以上のタイプのもののほか,切花用品種の開発がめざましく,本来の系統から多少違った形態をもつ品種が現れてきた。とくにフロリバンダ・ローズでは,房咲性をなくして単花咲きとしたもの(日本ではベビー・ローズBaby Roseと呼ばれ,マリー・デ・ボアMary De Vor,ミニュエットMinuetなどが代表品種)や,房咲きの特徴を最大限に発揮させたもの(スプレー・タイプSpray typeと呼ばれ,ミミ・ローズMimi Roseが代表品種)である。これはカーネーションのスプレー咲きと同じように切花の営業用としてのグループである。
営利的な切花生産以外は,露地で栽培される。環境に対する適応性は強く,世界中で広く栽培されており,日本でも北海道から九州,沖縄までいたるところで栽培されている。排水がよく保水力のある土地ならば,灌水,施肥などの栽培管理をきちんとすれば,どんな土地でも作ることができる。

* [収集資料]
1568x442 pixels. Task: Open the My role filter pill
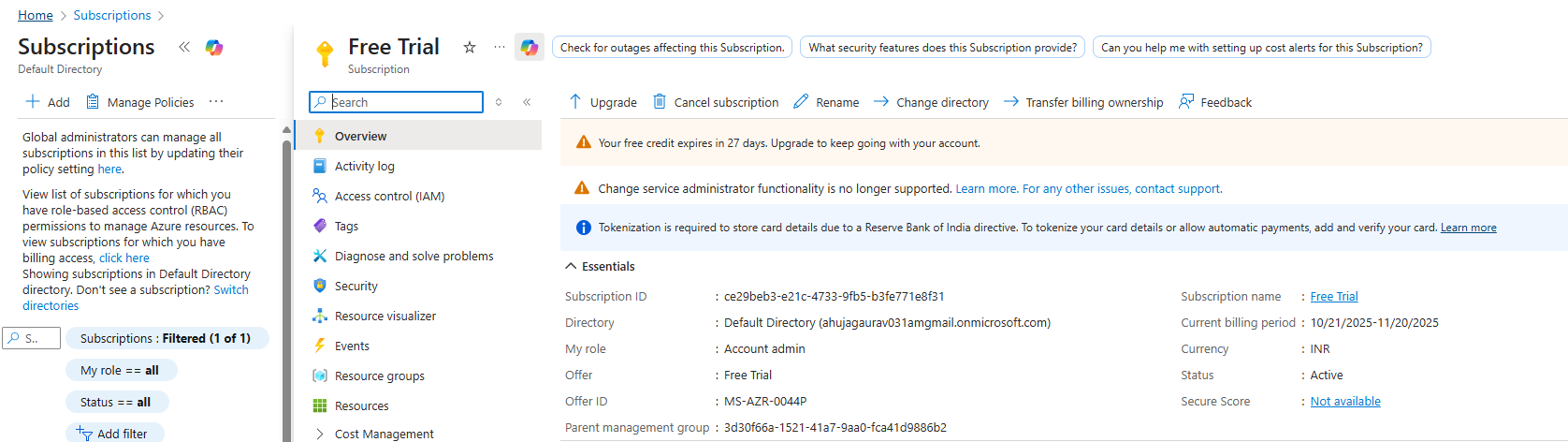(x=120, y=370)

* [課題 1]
バラについての原文を読み、次の問いに答えなさい。
(a) フロリバンダ・ローズのうち、房咲性をなくして単花咲きとしたものは、日本で何と呼ばれるか。
(b) スプレー・タイプの代表品種として挙げられているのは何か。
(c) 栽培管理をきちんとすればどんな土地でも作れるとされるのは、どのような土地の場合か。
* [課題 2]
バラについての原文を、最後の文の後から書き継ぎなさい。

* [解答例 1]
(a) ベビー・ローズ(Baby Rose)
(b) ミミ・ローズ(Mimi Rose)
(c) 排水がよく保水力のある土地

* [解答例 2]
苗木は芽接ぎまたは切接ぎして殖やすが,春,秋の2回入手できる。春のものを新苗と呼び,4月中旬より6月上旬が植付けの適期である。秋の苗木は,大苗または2年苗と呼ばれ,葉はなく太い枝が2~3本出ている。10月中旬から翌年の3月下旬が植付適期であるが,厳寒期はさける。新苗,大苗とも,通常直径50cm,深さ50cm以上の植穴を掘って植え付ける。植穴には堆肥,有機質肥料を穴の半分くらい入れ,土とよく混ぜ合わせて元肥とする。肥料成分は窒素,リン酸,カリの比が1:2から3:1くらいになるようにする。植付け後は十分に灌水を行い,乾燥防止のため敷きわらを行う。植付けの間隔は木バラ(ミニアチュア・ローズを除く)は1mくらい,つるバラは2mくらいにする。
追肥は速効性の化学肥料を用い,春の芽出し後から月に1~2回の割合で行うが,つぼみが着色したら一時施肥を控える。冬季12~2月にかけ,木の周囲に深さ30cmくらいの穴を掘り,植付時と同様の堆肥および有機質肥料を十分に施す。これは翌年の元肥となる。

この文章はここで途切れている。